# Nikon S8100 (new) won't charge



## Tarabella (Sep 15, 2011)

The other day I was uploading pics from my Nikon S8100. I had 200 pics to upload. It was recognized and started to upload pics, but the camera turned off after only 2 pics were uploaded. I took it out then plugged it back in the computer...it did the same thing. It wouldn't stay turned on so the pics were only uploading 2-3 at a time. I spent hours turning the camera back on, waiting until it turned off, deleting the 2 or 3 pics from the memory card that had been uploaded, and plugging the camera back in the computer to repeat the process. After I had done this dozens of times, it finally stayed on long enough to upload the rest of the pics (about 80 or 90 of them). 
Now, I'm trying to charge my camera. A similar thing is happening: I plug the charger into the wall and the camera's green light comes on and blinks for 10 or so seconds...then stops. To get the camera to charge I have to replug it back in after it stops charging. I can't do this for the several hours it will take to charge the battery. I have tried numerous outlets in different buildings, have bought new USB adapter cords, etc.--none of the equipment is faulty.


----------



## StringThing (Sep 15, 2011)

I'm not familiar with that point 'n' shoot camera, but here are some general things to try.  For the upload problems, I assume by what you wrote that you are using a USB cable from camera to computer.  Next time, try removing the SD card from the camera and plugging into a card reader t see if the pics will transfer.
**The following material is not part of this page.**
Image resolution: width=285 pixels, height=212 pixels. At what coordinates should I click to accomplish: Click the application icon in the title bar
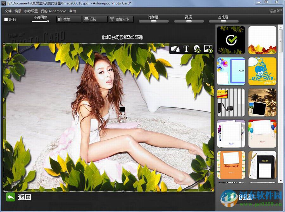pyautogui.click(x=3, y=3)

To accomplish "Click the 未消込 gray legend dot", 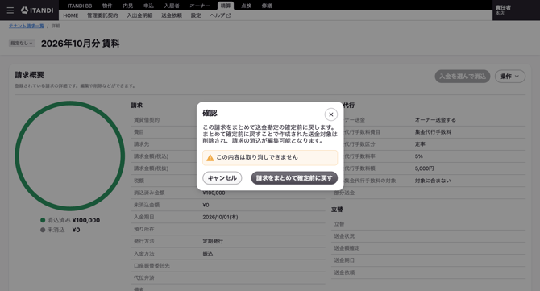I will pos(43,230).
For the charging issues, if your battery is removable, remove it for about 30 minutes and re-insert.  If it is removable and came with an external charger, try that instead of the USB option.

See if one of your menu options is a "reset".  If not, go through your manual and see if there is a hard reset option for your particular camera.  It's worth a try.

If all of the above fails, since you mentioned it is new, you may want to consider returning it for an exchange unit or for repair if that is an option.


----------



## KmH (Sep 15, 2011)

Tarabella said:


> The other day I was uploading pics from my Nikon S8100. I had 200 pics to upload. It was recognized and started to upload pics, but the camera turned off after only 2 pics were uploaded. I took it out then plugged it back in the computer...it did the same thing. It wouldn't stay turned on so the pics were only uploading 2-3 at a time. I spent hours turning the camera back on, waiting until it turned off, deleting the 2 or 3 pics from the memory card that had been uploaded, and plugging the camera back in the computer to repeat the process. After I had done this dozens of times, it finally stayed on long enough to upload the rest of the pics (about 80 or 90 of them).
> Now, I'm trying to charge my camera. A similar thing is happening: I plug the charger into the wall and the camera's green light comes on and blinks for 10 or so seconds...then stops. To get the camera to charge I have to replug it back in after it stops charging. I can't do this for the several hours it will take to charge the battery. I have tried numerous outlets in different buildings, have bought new USB adapter cords, etc.--none of the equipment is faulty.


Holy ****!


----------